Author:
Hernando Inmaculada,Sanz Roberto,Moreno-Latorre Esther
Abstract
Currently, coexistence is an essential factor that influences educational quality. Issues relating to school violence affect a large number of students, affecting their personal, academic, and professional futures. For this reason, this study aimed to present a different study tool that would allow the optimization of the factors that influence classroom climate, establish mechanisms to detect and predict how the modification of these factors can positively or negatively affect it, and determine the most appropriate intervention before it occurs. Dynamic mathematical models are complex tools that allow us to study a given problem or reality in real-time and develop predictive instruments through the analysis of mathematical relationships, allowing us to adapt the answers in a customized manner. In this study, an example is provided in measuring classroom climate throughout an academic course in a simulated situation. It consists of a dynamic mathematical model developed with Stella 10.0 software using only some of the variables that affect classroom climate, which are distributed in two sections—a psychological one that includes Rabies Level and Isolation Level due to loss of self-esteem and a physical one that includes the number of aggressive students and the total number of physically assaulted students.

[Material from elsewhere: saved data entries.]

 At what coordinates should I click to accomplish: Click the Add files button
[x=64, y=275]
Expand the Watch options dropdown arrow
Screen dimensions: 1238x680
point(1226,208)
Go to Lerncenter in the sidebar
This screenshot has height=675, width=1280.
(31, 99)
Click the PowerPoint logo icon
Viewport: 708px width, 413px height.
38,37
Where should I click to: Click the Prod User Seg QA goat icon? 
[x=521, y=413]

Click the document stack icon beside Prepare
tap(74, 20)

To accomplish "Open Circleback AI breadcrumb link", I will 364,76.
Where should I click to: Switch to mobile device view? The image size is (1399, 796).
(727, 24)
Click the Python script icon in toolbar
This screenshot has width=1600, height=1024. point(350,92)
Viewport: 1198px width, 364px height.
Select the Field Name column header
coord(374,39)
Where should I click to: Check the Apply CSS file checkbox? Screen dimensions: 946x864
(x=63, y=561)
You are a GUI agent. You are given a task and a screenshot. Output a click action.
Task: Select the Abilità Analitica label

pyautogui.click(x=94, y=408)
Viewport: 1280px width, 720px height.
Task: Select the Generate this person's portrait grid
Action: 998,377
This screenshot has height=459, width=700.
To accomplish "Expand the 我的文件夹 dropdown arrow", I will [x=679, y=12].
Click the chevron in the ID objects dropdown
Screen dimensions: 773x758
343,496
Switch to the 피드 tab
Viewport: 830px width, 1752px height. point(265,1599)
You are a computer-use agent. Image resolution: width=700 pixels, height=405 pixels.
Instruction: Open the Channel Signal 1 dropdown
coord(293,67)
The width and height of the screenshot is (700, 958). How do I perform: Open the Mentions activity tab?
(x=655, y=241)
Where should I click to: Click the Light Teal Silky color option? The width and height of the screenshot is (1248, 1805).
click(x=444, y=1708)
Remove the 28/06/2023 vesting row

Since the classroom climate is very complex, other variables or a greater number of them could have been used in this hypothetical case; however, the example explains how this kind of model works and shows the great utility that it can have in this type of study. Regarding the most significant benefits that this tool can offer, some stand out. On the one hand, we can adapt the instrument to the specific characteristics of a class group, introducing or eliminating the variables depending on their relevance to the problem at hand. On the other hand, this versatile tool not only adapts to the reality of the classroom but also to the specific moment in which the students are. The greatest limitation of a Dynamic Mathematical Model as a tool is the large quantity of information required to adjust the model to reality; the more information we have, the more adjusted the model can be. Furthermore, gathering the type of information needed to develop the model is complicated.